___ Extrait de page ___

Or parmi les phénomènes nouveaux ayant accusé les effets de l’émergence du « sens du social », la reconfiguration du pouvoir temporel occupe la première place. La nation est en effet la société qui donne corps au sens du social en s’appropriant son propre pouvoir instituant, d’abord aliéné dans l’Etat, afin de se transformer en transformant son organisation interne, auparavant régie par la coutume et la tradition. C’est dans ce contraste comparatif entre l’Etat-empire des sociétés pré-modernes, foyer d’un pouvoir extrinsèque ayant à faire régner l’ordre par une pure discipline des corps, tout en assurant l’expansion externe d’une société abandonnée à son émiettement interne, et la nation, surgissement du pouvoir intrinsèque de la société se constituant dans son unité par l’institution réfléchie de son organisation intellectuelle et normative, que se joue l’essentiel de la thèse sociologique de Mauss. Si on devait la résumer d’un mot, on pourrait dire que la nation est la
société autonome, saisie dans son mouvement d’auto-institution, orienté tel qu’il est par une aspiration dont la sociologie, science intrinsèquement politique, doit saisir la visée propre. Encore faudra-t-il voir dans quelle direction la sociologie infléchit la compréhension de l’autonomie politique comme l’expression de la volonté qui anime le mouvement d’auto-institution, lorsqu’elle intervient pour en restituer la teneur historique et l’épaisseur sociale.
Parce que la sociologie est la science qui accompagne les sociétés modernes dans leur devenir des sociétés essentiellement politiques, le projet originel de Mauss, dont on comprend enfin toute la portée, bien au-delà de ce que les extraits publiés par Lévy-Bruhl laissaient entrevoir, visait à saisir la nation comme émergence moderne du sens du social, pour comprendre sur cette base le triple mouvement de sa constitution, la nation étant tout à la fois un fait à constater et une tendance à encourager par les mesures d’une politique moderne renouvelée parce que sociologiquement éclairée. Selon Mauss, le premier moment de constitution de la politique moderne est celui qui voit la nation s’affirmer contre l’Etat-empire afin de rendre possible la constitution collective des droits individuels, expressions de la conception sociale de la personne propre aux modernes, selon la perspective qui avait déjà été celle de Durkheim dans les
Leçons de sociologie. La nation tend alors à se confondre avec la « société civile », c’est-à-dire avec « le groupe naturel des citoyens libres et indépendants dont la personnalité est, théoriquement, l’objet d’un respect religieux » (p. 53). La lutte des citoyens pour l’émancipation vis-à-vis de la domination étatique se traduit alors dans l’appropriation de l’Etat comme instrument de cette même émancipation. La « nation contre l’Etat » (p. 53), c’est aussi et immédiatement « la société tout entière devenue à quelque degré l’Etat » (p. 97). Le « concept de nation » se laisse ainsi saisir avec netteté dans « le grand jour de la Fédération », lorsqu’une société a tenté « pour la première fois dans l’histoire » de « prendre conscience d’elle-même » en se manifestant « en face du pouvoir de l’Etat » (p. 69). Dans cette manifestation, c’est du surgissement même du pouvoir instituant de la société qu’il s’agit : en effet, ces « rituels du pacte » sont pour Mauss « l’expression voulue de cette idée que la nation, ce sont les citoyens animés d’un
consensus » (p. 97).

___ Entrées ___

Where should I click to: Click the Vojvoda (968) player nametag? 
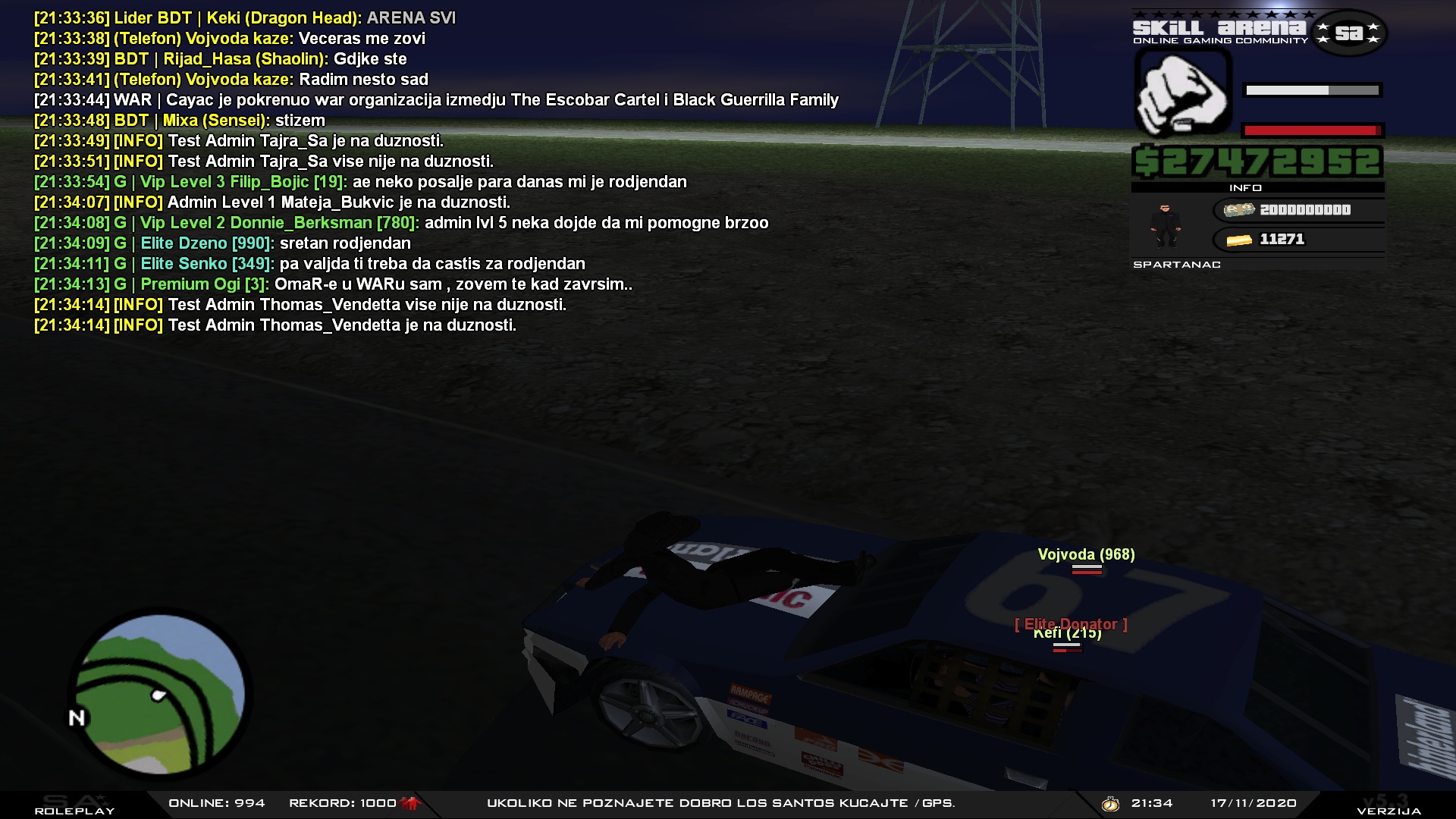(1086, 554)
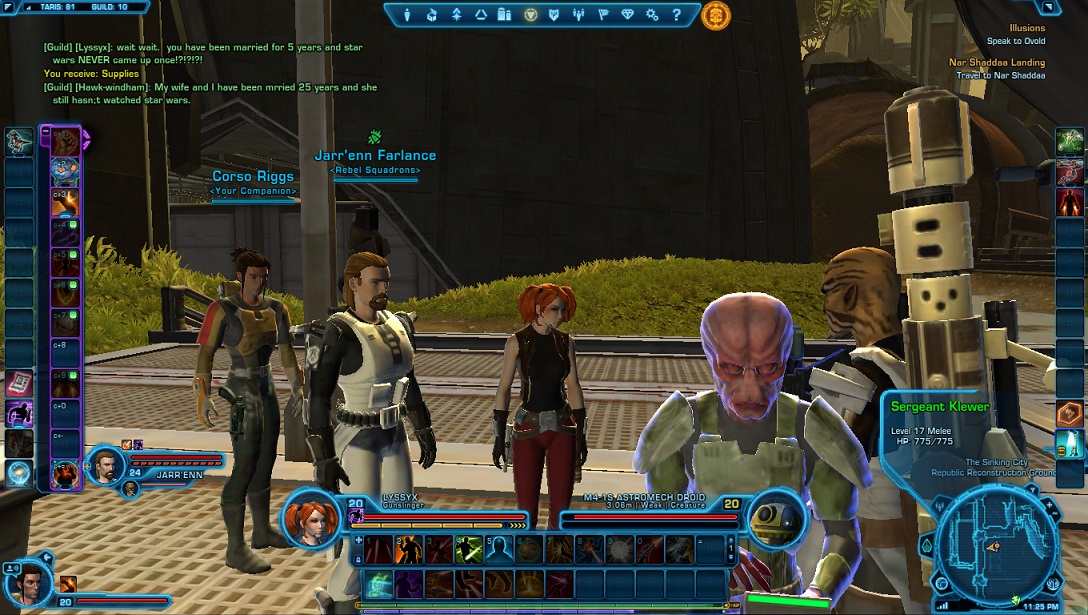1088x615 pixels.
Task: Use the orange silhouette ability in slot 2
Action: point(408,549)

___

= Consignes =
1. Indiquez si chacune des affirmations suivantes concorde avec le texte sur la nation chez Mauss, en répondant par oui ou par non et en citant les mots décisifs du texte. (a) La sociologie y est présentée comme une science intrinsèquement politique. (b) Les extraits publiés par Lévy-Bruhl laissaient déjà voir toute la portée du projet de Mauss. (c) La nation tend à se confondre avec l’Etat-empire.
2. Traduisez en anglais la phrase suivante du texte sur la nation chez Mauss : « La lutte des citoyens pour l’émancipation vis-à-vis de la domination étatique se traduit alors dans l’appropriation de l’Etat comme instrument de cette même émancipation. »
3. Prolongez le texte sur la nation chez Mauss par un paragraphe qui fait suite à sa dernière phrase.

= Réponses =
1.
(a) Oui : « la sociologie, science intrinsèquement politique ».
(b) Non : « dont on comprend enfin toute la portée, bien au-delà de ce que les extraits publiés par Lévy-Bruhl laissaient entrevoir ».
(c) Non : « La nation tend alors à se confondre avec la « société civile » ».

2. The citizens’ struggle for emancipation from state domination is then expressed in the appropriation of the state as the instrument of that very emancipation.

3.
Or cette première dimension, libéral-démocratique, de la nation, si elle a sans doute trouvé la voie d’une réalisation partielle, a laissé subsister deux autres problèmes, finissant ainsi par saper les conditions de son accomplissement véritable. L’autodestruction des Lumières dont l’Europe a été le théâtre s’explique ainsi, selon Mauss, par le fait que la nation est restée un
projet inachevé, les nations libérales modernes n’ayant pas su assurer les conditions de la paix et de la justice, fondements ultimes du libéralisme même parce que finalités positives complétant l’émancipation purement négative de la personnalité individuelle. C’est dire que la nation ne peut être libérale que si elle est plus que libérale : elle ne peut garantir les droits civils et politiques que si elle dégage le « sens du social » qui s’y trouve incorporé, en dépit de la compréhension idéologique qui voudrait les assigner à une nature humaine donnée comme telle avant toute existence sociale.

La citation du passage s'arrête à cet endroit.